SAFE notes contain a few primary terms that alter how they eventually convert to company shares, and they are:

  • Discounts: SAFEs sometimes apply discounts, usually between 10% and 30%, on future converted equity. This means that the investor will be purchase shares at a discount on the future financing. For example, if the company offered SAFE note holders a 20% discount and achieves a valuation of $10 million, with shares available to new investors at $10, the SAFE investors will be able to buy their shares at $8, thus receiving a 20% discount.
  • Valuation Caps: Another way for the investor to get a better price per share than future investors is through a valuation cap. Valuation caps are a term in SAFE notes that establish the highest price, or cap, that can be used when setting the conversion price.
  • Most-Favored Nation Provisions: In cases where there are multiple SAFEs, this term requires that the company notify the first SAFE about it, including the terms for the subsequent note. If the first SAFE holder finds the second SAFE's terms to be more favorable, they can ask for the same terms.
  • Pro-Rata Rights: Pro-rata, or participation rights, allow investors to invest extra funds so that they can keep their percentage of ownership during future equity financing.

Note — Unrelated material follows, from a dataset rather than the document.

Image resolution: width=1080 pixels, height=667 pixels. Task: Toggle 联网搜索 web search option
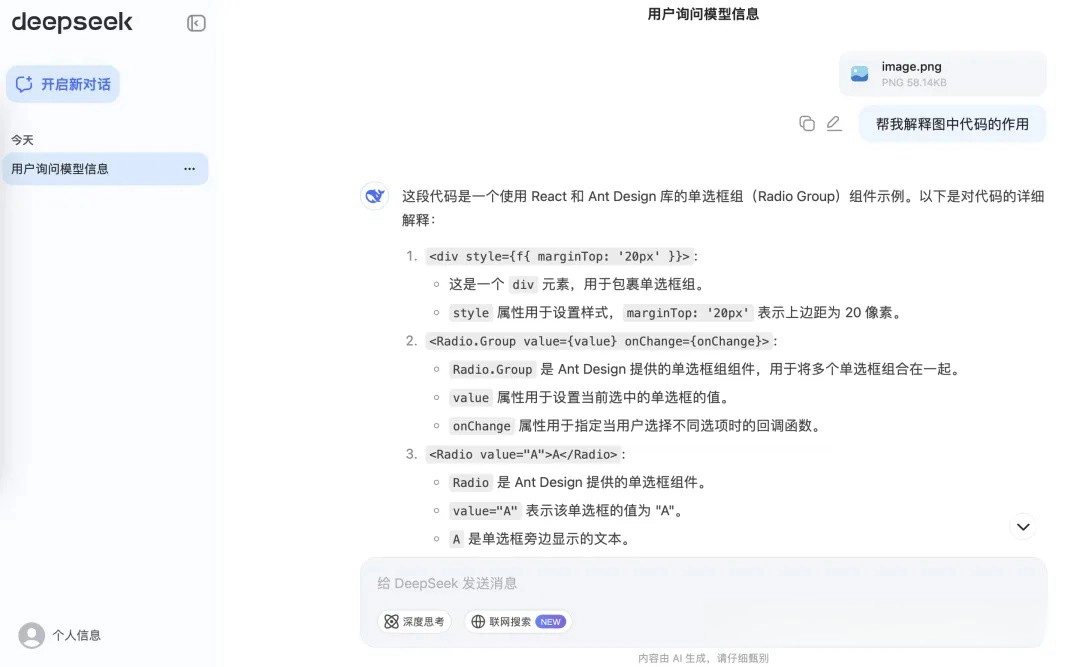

SAFE Notes vs. Convertible Notes

SAFE notes are a type of convertible security, while convertible notes are a form of debt that can convert into equity once certain milestones are met. Because of this, convertible notes usually have a maturity date and an interest rate. Though convertible notes are a bit more complex, both SAFE and convertible notes are:

  • Helpful tools for startups trying to grow or scale their business.
  • Converted to equity eventually.

Overall, the biggest difference to know between SAFE notes and convertible notes is that SAFE notes do not have a maturity date, interest rate, or any repayment obligations.

SAFE Note Conversion Examples

After early investments, SAFE notes will typically convert into equity if the startup hits their milestones and reaches a ‘trigger event.’ A trigger event is an event that causes the SAFE notes to convert into equity according to their predefined terms offered to investors.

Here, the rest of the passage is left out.